Now, teachers are marching out of the classroom.
Public school officials are worried that when students come back in August, not enough of the state’s 94,000 teachers will come back with them. Fed up with low pay and disrespect from the legislature’s Republican majority, more teachers are calling it quits.
Teachers retiring or quitting in growing numbers is a national trend, but it’s likely to be especially pronounced in North Carolina. WRAL-TV recently reported that the results of this year’s North Carolina Teacher Working Conditions Survey indicate that the number of teachers quitting this summer will be twice the usual number.
Keith Sutton, a former Wake County Board of Education chairman who now serves as superintendent of schools in rural Warren County, doesn’t need an official count to tell him that school districts are struggling to find enough teachers. “I and my colleagues across the state are all complaining about the shortage, not just of teachers but bus drivers and everything else,” he told me last week.
The current state budget offers modest raises for teachers and helps most of the state’s school districts provide larger local pay supplements, but it’s too little, too late. After a decade of shortchanging teachers on pay, promoting alternatives to traditional public schools and now accusing teachers of indoctrinating students on sex and race issues, the General Assembly’s Republican leaders won’t be able to ignore the effects.

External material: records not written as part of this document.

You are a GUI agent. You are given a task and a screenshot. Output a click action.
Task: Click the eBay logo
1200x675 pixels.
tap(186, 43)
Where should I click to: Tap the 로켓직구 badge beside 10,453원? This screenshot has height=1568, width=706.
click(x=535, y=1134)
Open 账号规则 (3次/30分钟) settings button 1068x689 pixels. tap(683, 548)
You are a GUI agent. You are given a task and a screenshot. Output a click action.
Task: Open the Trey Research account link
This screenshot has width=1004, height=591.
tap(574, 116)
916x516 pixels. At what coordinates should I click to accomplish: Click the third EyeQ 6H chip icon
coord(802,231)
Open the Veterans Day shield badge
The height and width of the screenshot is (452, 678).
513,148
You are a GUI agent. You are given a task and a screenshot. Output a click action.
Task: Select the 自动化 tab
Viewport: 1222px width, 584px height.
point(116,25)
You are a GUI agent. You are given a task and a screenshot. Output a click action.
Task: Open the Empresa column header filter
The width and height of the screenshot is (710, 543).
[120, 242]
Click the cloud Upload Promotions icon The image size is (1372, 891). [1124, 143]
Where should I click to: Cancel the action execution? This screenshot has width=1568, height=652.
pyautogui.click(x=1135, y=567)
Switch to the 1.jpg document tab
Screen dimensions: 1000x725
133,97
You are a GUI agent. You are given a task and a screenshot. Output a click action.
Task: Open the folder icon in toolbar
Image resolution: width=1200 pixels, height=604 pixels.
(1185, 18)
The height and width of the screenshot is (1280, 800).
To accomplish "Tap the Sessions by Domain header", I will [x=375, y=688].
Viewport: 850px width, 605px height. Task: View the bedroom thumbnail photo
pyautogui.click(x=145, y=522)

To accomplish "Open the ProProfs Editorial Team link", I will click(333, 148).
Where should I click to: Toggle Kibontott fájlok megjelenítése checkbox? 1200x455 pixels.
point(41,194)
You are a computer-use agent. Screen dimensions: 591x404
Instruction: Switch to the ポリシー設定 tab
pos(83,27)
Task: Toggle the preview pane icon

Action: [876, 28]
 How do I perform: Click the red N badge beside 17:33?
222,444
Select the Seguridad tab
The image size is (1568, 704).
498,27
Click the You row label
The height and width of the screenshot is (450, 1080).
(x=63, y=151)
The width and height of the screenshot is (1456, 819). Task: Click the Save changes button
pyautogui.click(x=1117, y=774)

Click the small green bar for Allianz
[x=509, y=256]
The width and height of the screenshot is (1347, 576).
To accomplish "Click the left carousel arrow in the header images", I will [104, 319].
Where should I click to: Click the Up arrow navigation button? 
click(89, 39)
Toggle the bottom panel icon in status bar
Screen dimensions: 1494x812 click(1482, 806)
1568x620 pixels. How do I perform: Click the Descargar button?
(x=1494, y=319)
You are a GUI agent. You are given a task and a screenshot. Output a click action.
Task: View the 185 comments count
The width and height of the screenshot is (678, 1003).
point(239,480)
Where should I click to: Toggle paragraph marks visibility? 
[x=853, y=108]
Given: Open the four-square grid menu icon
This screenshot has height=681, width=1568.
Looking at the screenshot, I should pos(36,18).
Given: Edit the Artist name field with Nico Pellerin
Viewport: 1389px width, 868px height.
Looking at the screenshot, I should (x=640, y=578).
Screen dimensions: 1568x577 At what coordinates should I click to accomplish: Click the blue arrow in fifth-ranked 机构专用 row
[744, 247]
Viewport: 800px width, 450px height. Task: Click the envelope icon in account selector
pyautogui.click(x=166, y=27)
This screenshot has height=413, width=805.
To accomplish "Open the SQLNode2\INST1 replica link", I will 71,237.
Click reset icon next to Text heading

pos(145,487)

Bryan Proffitt, a veteran high school history teacher who now serves as vice president of the North Carolina Association of Educators (NCAE), told me that the a serious teacher shortage in the coming school year will be the culmination of policies hostile to teachers and public schools since Republicans took legislative control after the 2010 election.
“The ways in which people have been systematically pushed out (of teaching) for the last 12 years is coming home to roost,” he said.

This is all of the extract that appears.